EXERCISE INSTRUCTIONS: Print all of the records below again without a single difference.

━━ EXERCISE INPUTS ━━

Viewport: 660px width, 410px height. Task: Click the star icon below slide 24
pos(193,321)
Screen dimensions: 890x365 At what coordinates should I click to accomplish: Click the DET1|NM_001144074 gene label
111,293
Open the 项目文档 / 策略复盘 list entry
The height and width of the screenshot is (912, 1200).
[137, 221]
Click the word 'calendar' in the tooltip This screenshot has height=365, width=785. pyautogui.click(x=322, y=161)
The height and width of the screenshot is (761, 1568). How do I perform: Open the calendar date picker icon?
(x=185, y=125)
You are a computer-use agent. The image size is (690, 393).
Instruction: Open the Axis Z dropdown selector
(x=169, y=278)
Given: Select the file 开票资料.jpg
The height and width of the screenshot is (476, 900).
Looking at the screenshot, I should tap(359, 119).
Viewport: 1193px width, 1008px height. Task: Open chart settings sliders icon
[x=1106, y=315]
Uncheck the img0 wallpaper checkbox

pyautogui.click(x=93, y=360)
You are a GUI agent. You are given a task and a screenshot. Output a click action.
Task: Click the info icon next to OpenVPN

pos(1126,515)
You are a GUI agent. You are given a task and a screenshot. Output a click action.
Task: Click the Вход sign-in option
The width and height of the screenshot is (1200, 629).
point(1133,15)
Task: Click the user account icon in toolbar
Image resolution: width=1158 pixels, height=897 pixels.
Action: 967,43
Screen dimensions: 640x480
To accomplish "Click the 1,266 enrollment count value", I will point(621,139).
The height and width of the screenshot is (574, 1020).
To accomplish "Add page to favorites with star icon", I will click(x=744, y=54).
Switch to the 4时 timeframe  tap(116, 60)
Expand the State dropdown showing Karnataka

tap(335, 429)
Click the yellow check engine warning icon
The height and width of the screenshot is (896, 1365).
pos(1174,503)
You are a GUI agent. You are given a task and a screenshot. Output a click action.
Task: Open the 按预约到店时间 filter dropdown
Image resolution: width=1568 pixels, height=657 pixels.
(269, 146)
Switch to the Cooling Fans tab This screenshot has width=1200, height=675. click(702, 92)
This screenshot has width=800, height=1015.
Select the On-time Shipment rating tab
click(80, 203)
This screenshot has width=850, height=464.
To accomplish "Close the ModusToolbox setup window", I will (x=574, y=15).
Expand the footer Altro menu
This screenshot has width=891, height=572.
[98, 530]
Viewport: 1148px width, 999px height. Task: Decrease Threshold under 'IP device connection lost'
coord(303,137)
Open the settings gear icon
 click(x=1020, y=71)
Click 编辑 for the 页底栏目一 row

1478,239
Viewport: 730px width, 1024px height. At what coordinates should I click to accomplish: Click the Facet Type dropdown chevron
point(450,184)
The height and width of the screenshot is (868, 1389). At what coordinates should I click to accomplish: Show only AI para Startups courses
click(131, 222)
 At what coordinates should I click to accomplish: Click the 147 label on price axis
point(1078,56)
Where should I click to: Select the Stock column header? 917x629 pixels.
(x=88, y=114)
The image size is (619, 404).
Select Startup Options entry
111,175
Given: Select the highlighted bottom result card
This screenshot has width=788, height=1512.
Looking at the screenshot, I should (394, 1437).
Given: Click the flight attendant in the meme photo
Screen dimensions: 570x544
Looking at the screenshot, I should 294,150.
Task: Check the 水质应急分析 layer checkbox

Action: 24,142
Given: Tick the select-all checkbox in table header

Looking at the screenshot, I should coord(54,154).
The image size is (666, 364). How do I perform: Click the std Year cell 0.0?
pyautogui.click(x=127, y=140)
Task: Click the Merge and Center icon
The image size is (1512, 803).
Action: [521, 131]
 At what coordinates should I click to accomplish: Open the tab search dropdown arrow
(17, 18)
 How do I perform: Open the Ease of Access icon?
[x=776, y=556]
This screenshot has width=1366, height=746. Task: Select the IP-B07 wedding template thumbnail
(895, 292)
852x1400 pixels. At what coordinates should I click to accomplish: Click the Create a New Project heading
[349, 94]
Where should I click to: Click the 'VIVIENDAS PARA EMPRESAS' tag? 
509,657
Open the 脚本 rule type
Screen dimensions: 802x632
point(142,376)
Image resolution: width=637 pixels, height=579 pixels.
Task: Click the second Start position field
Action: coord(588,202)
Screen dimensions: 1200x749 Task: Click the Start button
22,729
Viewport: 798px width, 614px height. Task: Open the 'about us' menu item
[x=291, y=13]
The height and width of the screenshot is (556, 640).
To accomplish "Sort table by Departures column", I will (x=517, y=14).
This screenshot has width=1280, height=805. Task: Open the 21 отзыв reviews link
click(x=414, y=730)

━━━

ANSWER SECTION:
Viewport: 660px width, 410px height. Task: Click the star icon below slide 24
pos(193,321)
Screen dimensions: 890x365 At what coordinates should I click to accomplish: Click the DET1|NM_001144074 gene label
111,293
Open the 项目文档 / 策略复盘 list entry
The height and width of the screenshot is (912, 1200).
[137, 221]
Click the word 'calendar' in the tooltip This screenshot has height=365, width=785. pyautogui.click(x=322, y=161)
The height and width of the screenshot is (761, 1568). How do I perform: Open the calendar date picker icon?
(x=185, y=125)
You are a computer-use agent. The image size is (690, 393).
Instruction: Open the Axis Z dropdown selector
(x=169, y=278)
Given: Select the file 开票资料.jpg
The height and width of the screenshot is (476, 900).
Looking at the screenshot, I should tap(359, 119).
Viewport: 1193px width, 1008px height. Task: Open chart settings sliders icon
[x=1106, y=315]
Uncheck the img0 wallpaper checkbox

pyautogui.click(x=93, y=360)
You are a GUI agent. You are given a task and a screenshot. Output a click action.
Task: Click the info icon next to OpenVPN

pos(1126,515)
You are a GUI agent. You are given a task and a screenshot. Output a click action.
Task: Click the Вход sign-in option
The width and height of the screenshot is (1200, 629).
point(1133,15)
Task: Click the user account icon in toolbar
Image resolution: width=1158 pixels, height=897 pixels.
Action: 967,43
Screen dimensions: 640x480
To accomplish "Click the 1,266 enrollment count value", I will point(621,139).
The height and width of the screenshot is (574, 1020).
To accomplish "Add page to favorites with star icon", I will click(x=744, y=54).
Switch to the 4时 timeframe  tap(116, 60)
Expand the State dropdown showing Karnataka

tap(335, 429)
Click the yellow check engine warning icon
The height and width of the screenshot is (896, 1365).
pos(1174,503)
You are a GUI agent. You are given a task and a screenshot. Output a click action.
Task: Open the 按预约到店时间 filter dropdown
Image resolution: width=1568 pixels, height=657 pixels.
(269, 146)
Switch to the Cooling Fans tab This screenshot has width=1200, height=675. click(702, 92)
This screenshot has width=800, height=1015.
Select the On-time Shipment rating tab
click(80, 203)
This screenshot has width=850, height=464.
To accomplish "Close the ModusToolbox setup window", I will (x=574, y=15).
Expand the footer Altro menu
This screenshot has width=891, height=572.
[98, 530]
Viewport: 1148px width, 999px height. Task: Decrease Threshold under 'IP device connection lost'
coord(303,137)
Open the settings gear icon
 click(x=1020, y=71)
Click 编辑 for the 页底栏目一 row

1478,239
Viewport: 730px width, 1024px height. At what coordinates should I click to accomplish: Click the Facet Type dropdown chevron
point(450,184)
The height and width of the screenshot is (868, 1389). At what coordinates should I click to accomplish: Show only AI para Startups courses
click(131, 222)
 At what coordinates should I click to accomplish: Click the 147 label on price axis
point(1078,56)
Where should I click to: Select the Stock column header? 917x629 pixels.
(x=88, y=114)
The image size is (619, 404).
Select Startup Options entry
111,175
Given: Select the highlighted bottom result card
This screenshot has width=788, height=1512.
Looking at the screenshot, I should (394, 1437).
Given: Click the flight attendant in the meme photo
Screen dimensions: 570x544
Looking at the screenshot, I should 294,150.
Task: Check the 水质应急分析 layer checkbox

Action: 24,142
Given: Tick the select-all checkbox in table header

Looking at the screenshot, I should coord(54,154).
The image size is (666, 364). How do I perform: Click the std Year cell 0.0?
pyautogui.click(x=127, y=140)
Task: Click the Merge and Center icon
The image size is (1512, 803).
Action: [521, 131]
 At what coordinates should I click to accomplish: Open the tab search dropdown arrow
(17, 18)
 How do I perform: Open the Ease of Access icon?
[x=776, y=556]
This screenshot has width=1366, height=746. Task: Select the IP-B07 wedding template thumbnail
(895, 292)
852x1400 pixels. At what coordinates should I click to accomplish: Click the Create a New Project heading
[349, 94]
Where should I click to: Click the 'VIVIENDAS PARA EMPRESAS' tag? 
509,657
Open the 脚本 rule type
Screen dimensions: 802x632
point(142,376)
Image resolution: width=637 pixels, height=579 pixels.
Task: Click the second Start position field
Action: coord(588,202)
Screen dimensions: 1200x749 Task: Click the Start button
22,729
Viewport: 798px width, 614px height. Task: Open the 'about us' menu item
[x=291, y=13]
The height and width of the screenshot is (556, 640).
To accomplish "Sort table by Departures column", I will (x=517, y=14).
This screenshot has width=1280, height=805. Task: Open the 21 отзыв reviews link
click(x=414, y=730)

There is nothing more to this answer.